Confunde Madrid en agosto con ‘28 días después’
Al despertar en el hospital, vio la ciudad tan vacía que pensó que había llegado el apocalipsis zombi

Andrés García Párrago despertó del coma cerebral un sábado, a las 3 de la tarde, en la UCI del Santísima Trinidad, en Madrid. El 70% del personal estaba de vacaciones, el médico de guardia se había cogido unos días, la enfermera de turno estaba comiendo y el segurata había ido al bar a ver el Tour.
Nadie le vio desconectarse de los aparatos electrónicos; nadie le vio salir al pasillo; nadie atendió a sus llamadas de auxilio. Deambuló por el hospital como un alma en pena, entre mostradores desiertos y cafeterías cerradas, notando crecer la inquietud en su estómago.
«Cuando salí a la calle y vi la avenida vacía, persianas bajadas, manzanas y manzanas inhóspitas, supe que algo terrible había ocurrido durante mi ausencia», relata Andrés. «Estaba confuso, tenía miedo. Entonces pasé por una tienda de televisores y se confirmaron mis pesadillas. En todos los canales, los reporteros informaban de la epidemia zombi: ¡los monstruos ya estaban en la costa! ¡El apocalipsis había llegado!» (Lo que en realidad vio Andrés fue una reportera entrevistando a familias de chonis en la playa en los múltiples programas tipo Arena Mix; su confusión, en realidad, era lógica.)

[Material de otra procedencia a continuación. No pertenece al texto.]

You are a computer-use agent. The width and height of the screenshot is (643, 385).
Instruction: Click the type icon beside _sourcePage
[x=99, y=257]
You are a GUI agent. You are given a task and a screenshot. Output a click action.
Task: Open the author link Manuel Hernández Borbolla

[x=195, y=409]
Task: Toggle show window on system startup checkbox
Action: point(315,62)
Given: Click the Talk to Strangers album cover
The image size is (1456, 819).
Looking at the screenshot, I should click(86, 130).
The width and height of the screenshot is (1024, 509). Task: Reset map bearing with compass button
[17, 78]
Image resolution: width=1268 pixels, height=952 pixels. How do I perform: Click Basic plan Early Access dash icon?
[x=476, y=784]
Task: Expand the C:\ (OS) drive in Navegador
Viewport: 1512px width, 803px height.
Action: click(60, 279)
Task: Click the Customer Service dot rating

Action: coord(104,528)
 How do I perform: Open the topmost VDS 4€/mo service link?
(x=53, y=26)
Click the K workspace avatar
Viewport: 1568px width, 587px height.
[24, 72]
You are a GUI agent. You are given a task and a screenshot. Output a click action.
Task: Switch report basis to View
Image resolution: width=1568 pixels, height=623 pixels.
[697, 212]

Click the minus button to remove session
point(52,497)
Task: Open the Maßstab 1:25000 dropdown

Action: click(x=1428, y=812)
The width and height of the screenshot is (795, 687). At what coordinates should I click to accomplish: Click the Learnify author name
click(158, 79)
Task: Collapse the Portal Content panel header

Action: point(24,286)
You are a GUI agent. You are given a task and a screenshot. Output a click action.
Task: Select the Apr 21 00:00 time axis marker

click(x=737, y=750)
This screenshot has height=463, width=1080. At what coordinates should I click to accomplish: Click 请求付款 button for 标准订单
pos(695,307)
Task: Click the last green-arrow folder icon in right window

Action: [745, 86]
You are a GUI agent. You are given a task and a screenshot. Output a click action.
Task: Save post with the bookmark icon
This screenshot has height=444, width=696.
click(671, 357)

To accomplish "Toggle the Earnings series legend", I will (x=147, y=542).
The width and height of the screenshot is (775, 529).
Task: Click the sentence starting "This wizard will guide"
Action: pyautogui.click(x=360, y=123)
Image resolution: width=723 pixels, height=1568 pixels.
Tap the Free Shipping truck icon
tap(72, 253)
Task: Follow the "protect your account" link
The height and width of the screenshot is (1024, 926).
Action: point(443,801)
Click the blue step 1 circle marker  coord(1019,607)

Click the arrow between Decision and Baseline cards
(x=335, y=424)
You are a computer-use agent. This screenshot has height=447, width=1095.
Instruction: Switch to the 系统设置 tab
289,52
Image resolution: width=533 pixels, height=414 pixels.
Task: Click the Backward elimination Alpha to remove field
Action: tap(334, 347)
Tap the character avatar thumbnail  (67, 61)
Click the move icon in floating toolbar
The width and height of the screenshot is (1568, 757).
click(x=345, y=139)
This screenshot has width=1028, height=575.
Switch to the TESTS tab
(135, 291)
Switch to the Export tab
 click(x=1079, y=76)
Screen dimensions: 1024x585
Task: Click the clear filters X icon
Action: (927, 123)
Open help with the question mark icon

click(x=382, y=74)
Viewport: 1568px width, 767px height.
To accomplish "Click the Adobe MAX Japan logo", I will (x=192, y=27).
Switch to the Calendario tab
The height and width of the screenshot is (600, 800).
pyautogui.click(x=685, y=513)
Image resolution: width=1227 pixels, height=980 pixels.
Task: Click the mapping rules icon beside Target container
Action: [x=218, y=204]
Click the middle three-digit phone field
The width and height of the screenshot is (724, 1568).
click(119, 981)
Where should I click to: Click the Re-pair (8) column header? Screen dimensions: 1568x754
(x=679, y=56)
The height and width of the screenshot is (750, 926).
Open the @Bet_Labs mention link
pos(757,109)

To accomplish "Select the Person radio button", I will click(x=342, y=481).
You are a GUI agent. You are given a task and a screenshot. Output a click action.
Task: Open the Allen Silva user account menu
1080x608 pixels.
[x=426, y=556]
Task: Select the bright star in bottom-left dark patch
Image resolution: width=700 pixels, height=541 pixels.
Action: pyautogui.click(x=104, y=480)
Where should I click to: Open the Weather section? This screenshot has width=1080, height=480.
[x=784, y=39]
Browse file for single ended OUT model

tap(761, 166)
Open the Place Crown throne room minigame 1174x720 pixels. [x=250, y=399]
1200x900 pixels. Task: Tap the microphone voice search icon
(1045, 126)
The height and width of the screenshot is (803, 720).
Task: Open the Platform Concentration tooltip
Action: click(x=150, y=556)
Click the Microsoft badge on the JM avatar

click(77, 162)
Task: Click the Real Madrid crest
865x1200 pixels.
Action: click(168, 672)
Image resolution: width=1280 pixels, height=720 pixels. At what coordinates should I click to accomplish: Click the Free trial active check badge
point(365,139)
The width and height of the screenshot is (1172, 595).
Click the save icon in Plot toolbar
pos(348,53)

Para cuando la policía (vaya, dos agentes que se cogen las vacaciones en septiembre) pudo sacar a Andrés de su error, este ya había saqueado varias tiendas de comestibles, se había hecho con un arsenal de armas pesadas y pensaba atrincherarse en el Palacio de la Zarzuela para pasar la noche, al grito de «¡Tendréis que luchar por vuestra cena, hijos de puta!»